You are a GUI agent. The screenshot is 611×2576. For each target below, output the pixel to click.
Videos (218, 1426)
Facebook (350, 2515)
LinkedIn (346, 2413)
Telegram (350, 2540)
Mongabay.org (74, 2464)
------------
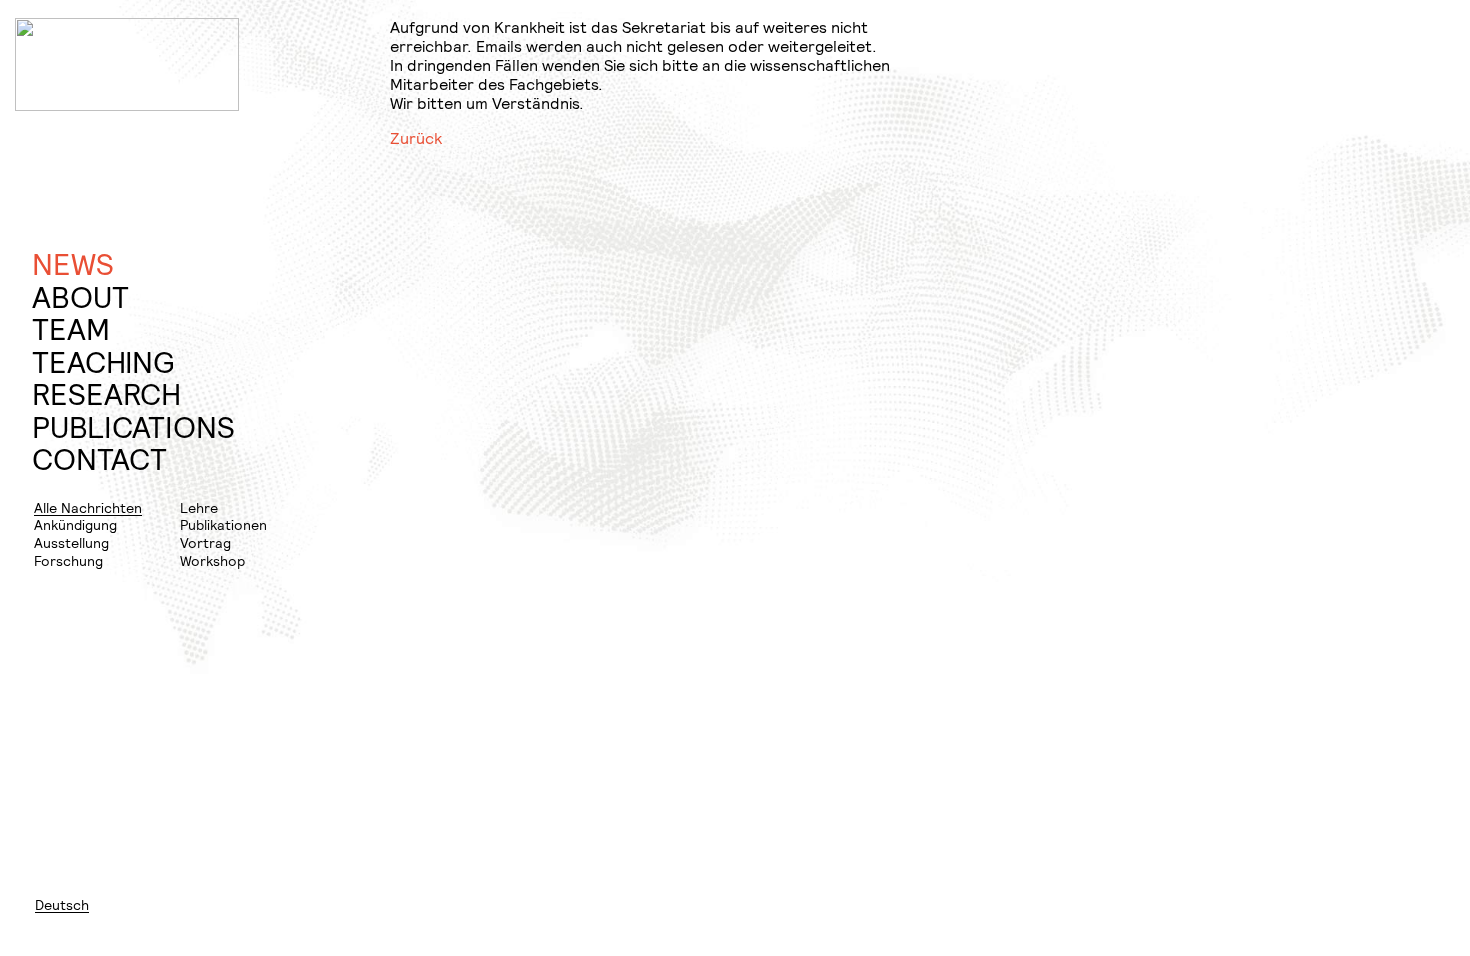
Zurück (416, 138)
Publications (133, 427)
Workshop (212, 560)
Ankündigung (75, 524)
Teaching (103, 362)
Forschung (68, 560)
------------
### PROBLEM STATEMENT
The output should be exactly the lines above from the line containing "Publications (133, 427)" to the line containing "Forschung (68, 560)", inclusive, with no other lines.

### EXERCISE RESULT
Publications (133, 427)
Workshop (212, 560)
Ankündigung (75, 524)
Teaching (103, 362)
Forschung (68, 560)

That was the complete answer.